-- Start PROVIDED MATERIAL --
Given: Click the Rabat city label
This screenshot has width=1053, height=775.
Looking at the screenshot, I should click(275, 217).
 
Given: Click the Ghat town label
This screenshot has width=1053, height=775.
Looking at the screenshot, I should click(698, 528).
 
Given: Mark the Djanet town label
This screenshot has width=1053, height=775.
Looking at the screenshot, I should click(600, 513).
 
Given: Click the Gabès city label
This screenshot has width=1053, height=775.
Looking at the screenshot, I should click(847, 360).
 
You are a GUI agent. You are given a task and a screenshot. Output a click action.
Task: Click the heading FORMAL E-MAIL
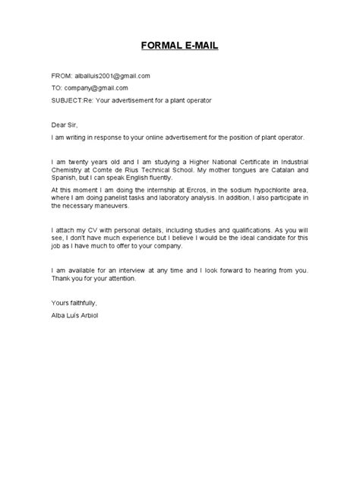click(179, 46)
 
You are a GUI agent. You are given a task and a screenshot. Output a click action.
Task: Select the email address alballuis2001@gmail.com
click(112, 76)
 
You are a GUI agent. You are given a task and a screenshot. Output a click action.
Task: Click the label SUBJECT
click(68, 100)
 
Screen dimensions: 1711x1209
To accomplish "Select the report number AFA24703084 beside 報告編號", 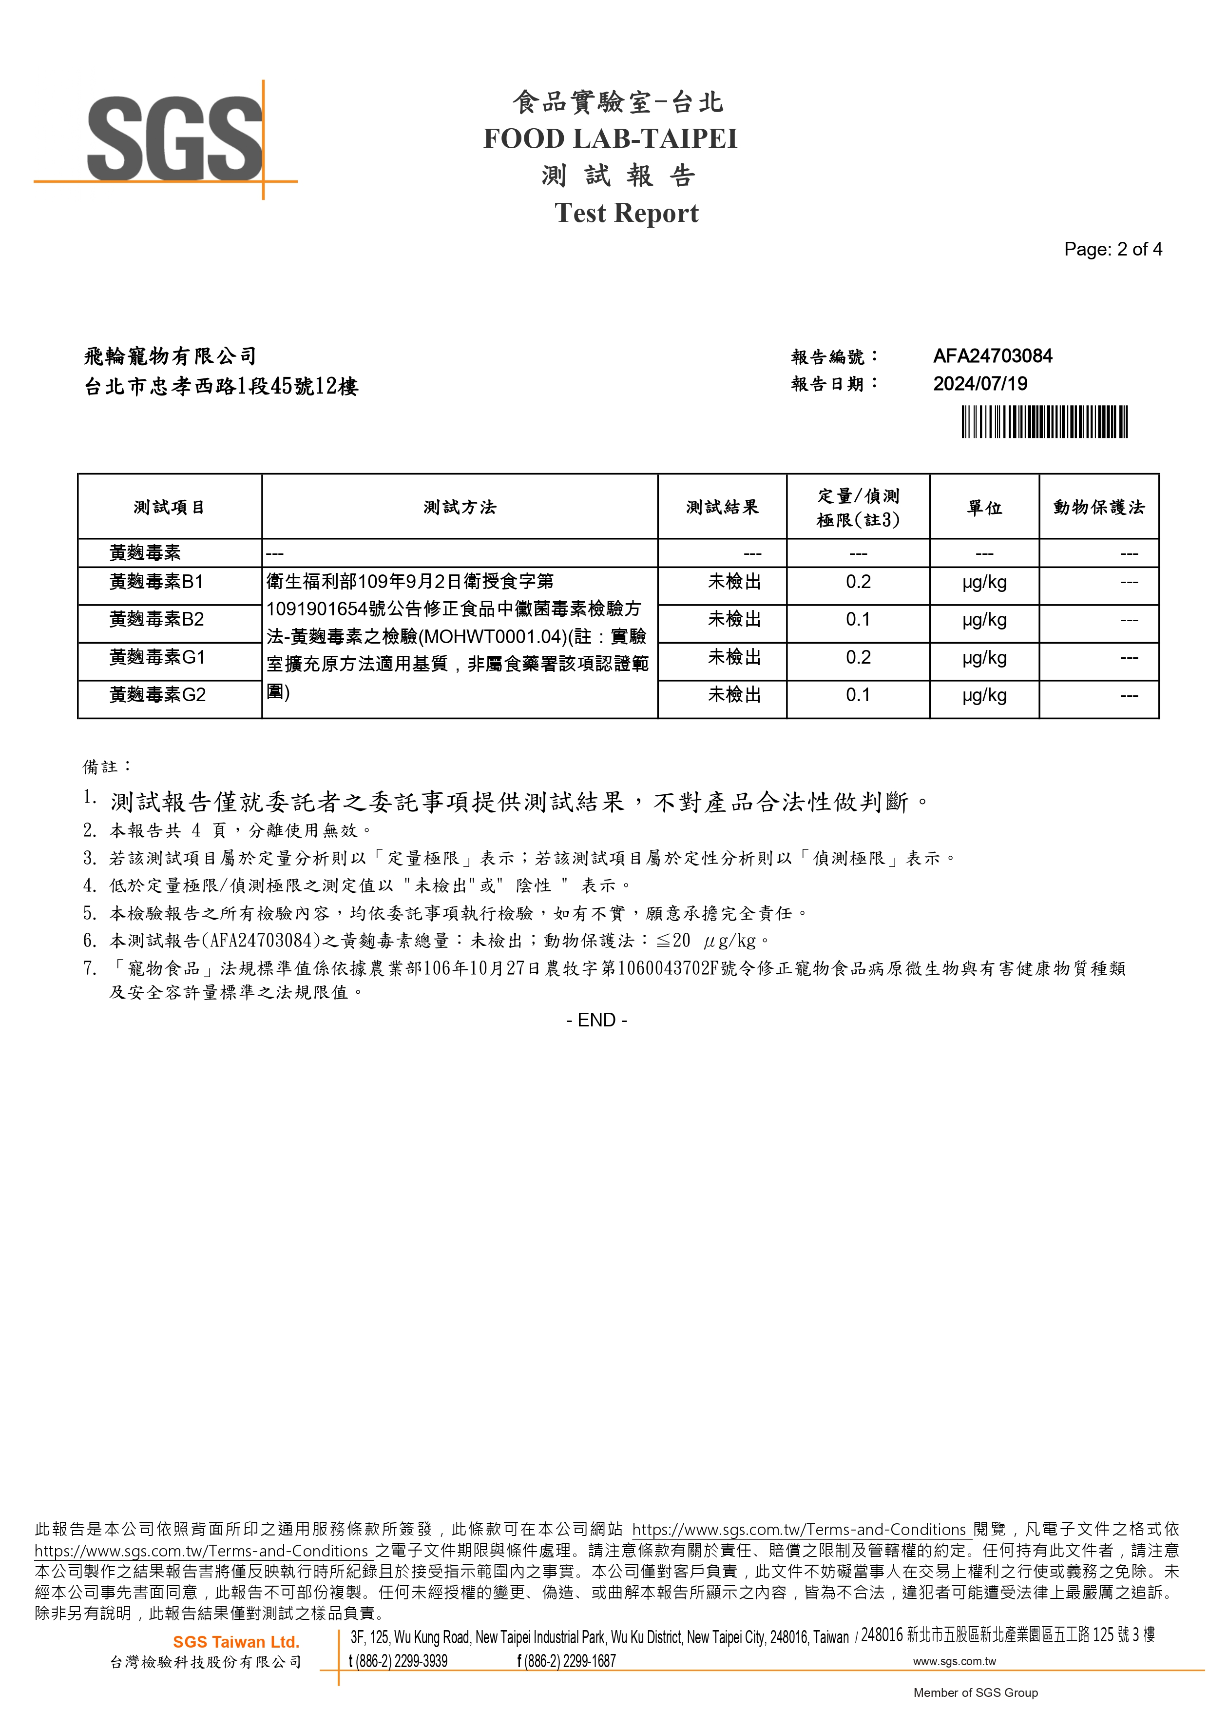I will click(992, 356).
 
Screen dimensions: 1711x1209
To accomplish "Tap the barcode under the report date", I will click(1044, 422).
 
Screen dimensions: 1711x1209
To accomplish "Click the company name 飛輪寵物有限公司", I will click(171, 356).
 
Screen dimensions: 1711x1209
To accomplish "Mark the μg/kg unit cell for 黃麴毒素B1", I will click(984, 583).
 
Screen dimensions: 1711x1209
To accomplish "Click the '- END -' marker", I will click(596, 1020).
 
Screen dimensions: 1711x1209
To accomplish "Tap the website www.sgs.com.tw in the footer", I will click(954, 1661).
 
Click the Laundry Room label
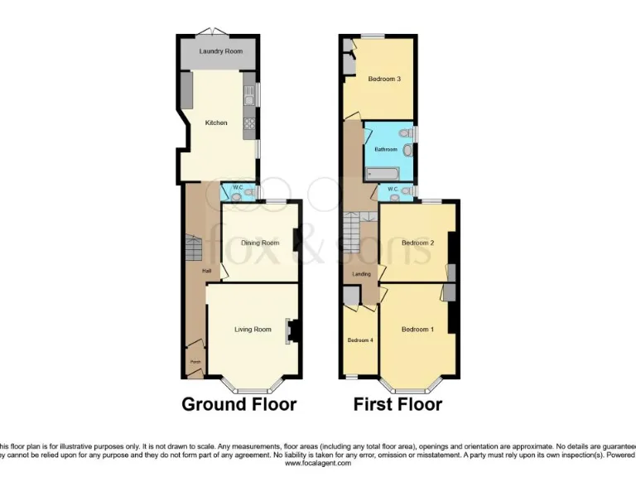(x=220, y=51)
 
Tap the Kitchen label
(x=216, y=123)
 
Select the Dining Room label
(x=260, y=243)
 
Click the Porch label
(x=195, y=362)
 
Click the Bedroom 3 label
(x=384, y=80)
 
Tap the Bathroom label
(x=387, y=150)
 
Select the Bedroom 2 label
(x=418, y=243)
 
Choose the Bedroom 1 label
(x=417, y=330)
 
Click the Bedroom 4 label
(x=359, y=340)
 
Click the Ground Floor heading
(x=238, y=404)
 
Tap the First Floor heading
(x=398, y=404)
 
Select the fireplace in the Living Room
(x=291, y=330)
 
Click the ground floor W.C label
(x=237, y=188)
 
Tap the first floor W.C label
(x=394, y=190)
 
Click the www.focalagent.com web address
(x=318, y=464)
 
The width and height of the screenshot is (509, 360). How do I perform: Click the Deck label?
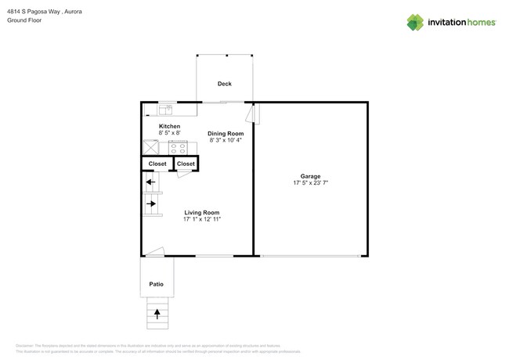[x=225, y=83]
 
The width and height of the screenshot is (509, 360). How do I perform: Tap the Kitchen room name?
[x=169, y=126]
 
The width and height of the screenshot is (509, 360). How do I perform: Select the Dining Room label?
[x=226, y=133]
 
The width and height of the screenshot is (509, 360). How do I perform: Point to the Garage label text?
[x=310, y=177]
-- End PROVIDED MATERIAL --
## INSTRUCTION
Copy the records word for word, from the line with "Select the Bedroom 2 label" through the last line of the records, without the pictures.

## EXERCISE RESPONSE
Select the Bedroom 2 label
(x=418, y=243)
 
Choose the Bedroom 1 label
(x=417, y=330)
 
Click the Bedroom 4 label
(x=359, y=340)
 
Click the Ground Floor heading
(x=238, y=404)
 
Tap the First Floor heading
(x=398, y=404)
 
Select the fireplace in the Living Room
(x=291, y=330)
 
Click the ground floor W.C label
(x=237, y=188)
 
Tap the first floor W.C label
(x=394, y=190)
 
Click the www.focalagent.com web address
(x=318, y=464)
 
The width and height of the screenshot is (509, 360). How do I perform: Click the Deck label?
[x=225, y=83]
 
The width and height of the screenshot is (509, 360). How do I perform: Tap the Kitchen room name?
[x=169, y=126]
 
The width and height of the screenshot is (509, 360). How do I perform: Select the Dining Room label?
[x=226, y=133]
 
The width and height of the screenshot is (509, 360). How do I perform: Point to the Garage label text?
[x=310, y=177]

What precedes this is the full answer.